_WHAT YOU NEED TO DO_.
Please transcribe everything in the records below from the line containing "This screenshot has width=1902, height=929." down to the line containing "your Google account", including both of those lines. Leave the pictures out of your transcription.

_DATA SUPPLIED_.
--

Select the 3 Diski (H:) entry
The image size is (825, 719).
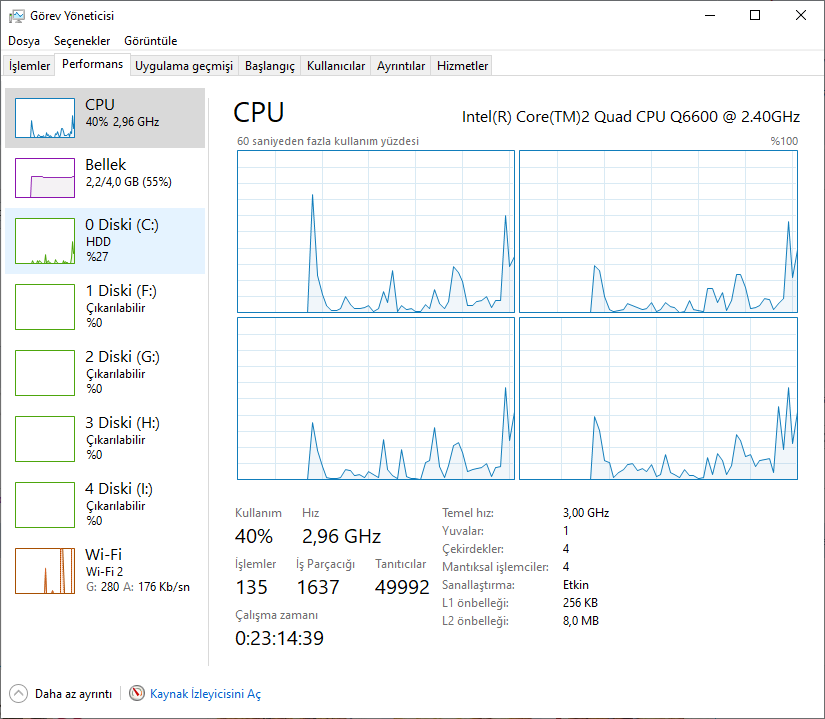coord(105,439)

--

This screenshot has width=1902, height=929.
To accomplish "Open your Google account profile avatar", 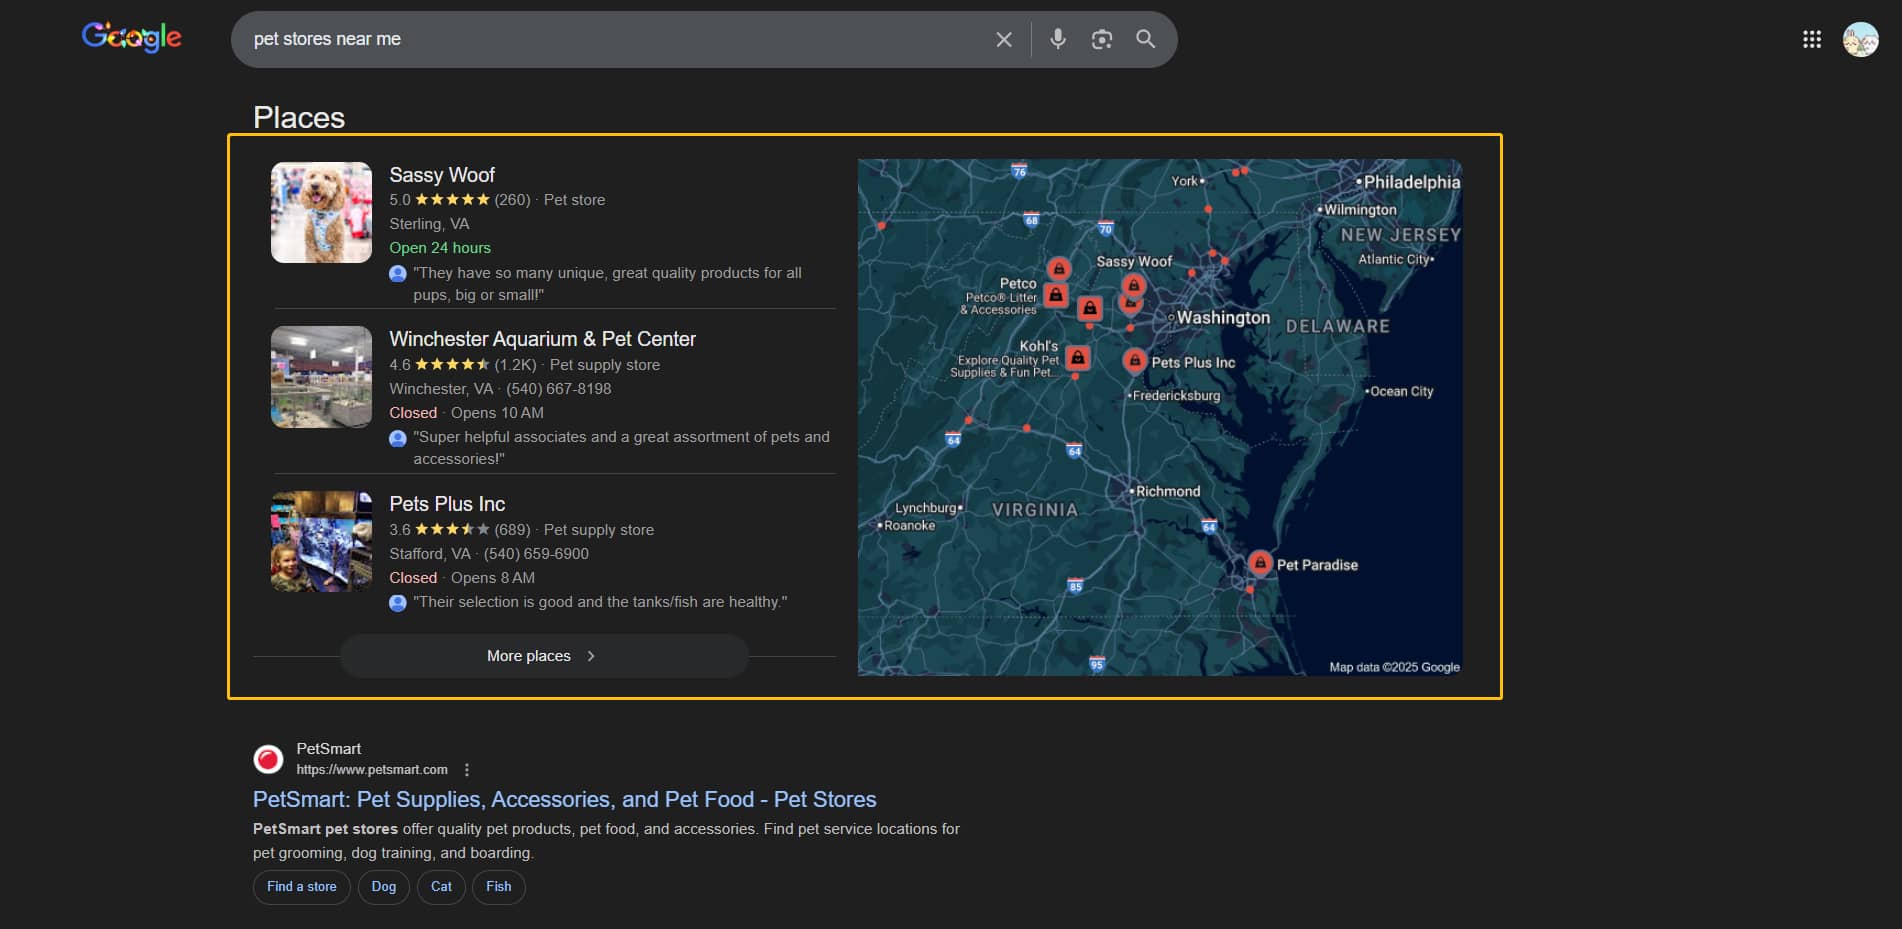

--

_THE ANSWER_.
This screenshot has width=1902, height=929.
To accomplish "Open your Google account profile avatar", 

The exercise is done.